Her yıl Mayıs ayının ortasında bir “farkındalık haftası” daha gelir. 10–16 Mayıs Engelliler Haftası boyunca empati çağrıları yapılır, yüreğe dokunan hikâyeler anlatılır, duyarlı sözler sarf edilir. Sosyal medyada paylaşımlar artar, “hepimiz birer engelli adayıyız” sözü dilden düşmez olur.

Peki sonra ne olur?

Sessizlik.

Yine görmezden gelinen rampasız kaldırımlar, ulaşılmaz kamu alanları, eğitim ve istihdamdan mahrum bırakılmış hayatlar… Farkındalık sadece bir haftalık bir ajandaysa, bu durumun adı vicdan rahatlatma olur; değişim değil.
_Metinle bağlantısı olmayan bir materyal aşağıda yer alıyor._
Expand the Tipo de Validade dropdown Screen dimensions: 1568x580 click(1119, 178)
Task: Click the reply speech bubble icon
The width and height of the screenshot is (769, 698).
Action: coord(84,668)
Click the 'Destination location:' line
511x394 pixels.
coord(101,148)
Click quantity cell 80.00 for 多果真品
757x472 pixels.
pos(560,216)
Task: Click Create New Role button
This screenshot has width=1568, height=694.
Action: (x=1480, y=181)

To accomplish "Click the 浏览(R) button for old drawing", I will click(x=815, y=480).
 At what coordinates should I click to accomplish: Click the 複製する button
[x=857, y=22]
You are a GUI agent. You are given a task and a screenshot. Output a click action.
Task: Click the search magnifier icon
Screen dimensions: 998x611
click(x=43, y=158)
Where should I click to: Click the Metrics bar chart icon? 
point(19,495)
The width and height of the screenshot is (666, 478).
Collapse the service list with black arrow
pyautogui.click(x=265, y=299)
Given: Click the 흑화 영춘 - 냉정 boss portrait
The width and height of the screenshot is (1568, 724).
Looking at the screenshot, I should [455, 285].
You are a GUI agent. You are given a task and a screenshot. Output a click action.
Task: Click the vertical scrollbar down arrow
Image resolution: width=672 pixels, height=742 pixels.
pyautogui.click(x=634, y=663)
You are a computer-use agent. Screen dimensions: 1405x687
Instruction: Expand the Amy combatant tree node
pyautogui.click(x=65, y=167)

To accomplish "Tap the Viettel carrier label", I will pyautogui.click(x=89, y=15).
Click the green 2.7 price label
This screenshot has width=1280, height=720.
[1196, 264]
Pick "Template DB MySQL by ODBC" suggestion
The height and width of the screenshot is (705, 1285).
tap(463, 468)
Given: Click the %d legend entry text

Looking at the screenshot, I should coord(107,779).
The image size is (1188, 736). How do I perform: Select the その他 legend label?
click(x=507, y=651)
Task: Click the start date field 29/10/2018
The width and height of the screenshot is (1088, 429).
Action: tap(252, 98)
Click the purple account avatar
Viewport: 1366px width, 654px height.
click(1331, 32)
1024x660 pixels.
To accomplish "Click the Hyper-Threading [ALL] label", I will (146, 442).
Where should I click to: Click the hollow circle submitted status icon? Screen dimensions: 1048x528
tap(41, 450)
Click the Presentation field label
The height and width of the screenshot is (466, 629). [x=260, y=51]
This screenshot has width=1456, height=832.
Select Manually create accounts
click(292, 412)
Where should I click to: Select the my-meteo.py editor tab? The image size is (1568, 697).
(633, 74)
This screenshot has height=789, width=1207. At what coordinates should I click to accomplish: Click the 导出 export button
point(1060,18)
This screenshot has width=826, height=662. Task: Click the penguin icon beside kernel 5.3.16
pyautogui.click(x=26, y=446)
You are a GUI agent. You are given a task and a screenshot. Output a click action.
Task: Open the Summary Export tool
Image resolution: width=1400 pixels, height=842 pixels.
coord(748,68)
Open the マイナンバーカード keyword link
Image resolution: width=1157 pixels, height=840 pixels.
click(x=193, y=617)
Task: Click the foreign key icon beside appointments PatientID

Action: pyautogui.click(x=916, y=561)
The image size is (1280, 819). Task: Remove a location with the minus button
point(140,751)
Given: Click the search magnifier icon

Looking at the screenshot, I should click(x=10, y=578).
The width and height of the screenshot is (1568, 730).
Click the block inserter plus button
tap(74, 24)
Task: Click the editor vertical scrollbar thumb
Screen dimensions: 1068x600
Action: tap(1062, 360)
Gerçek empati, bir hafta konuşup yıl boyu susmakla sağlanmaz. Engelliler, toplumun dışında tutulan bir grup değil; bu toplumun eşit bireyleridir. Onları yalnızca fark etmek değil, seslerini sürekli duymak ve duyurmak gerekir. Çünkü onlar birer “ilham kaynağı” değil; hak sahibi yurttaşlardır.

Farkındalık bir kampanya değil, bir bilinçtir. Bir hafta hatırlayıp geri kalan 51 haftayı unutarak bu sorumluluk taşınamaz.

Empatiyle başlayıp sessizlikle biten bir hafta değil; eylemle devam eden bir yıl gerekir.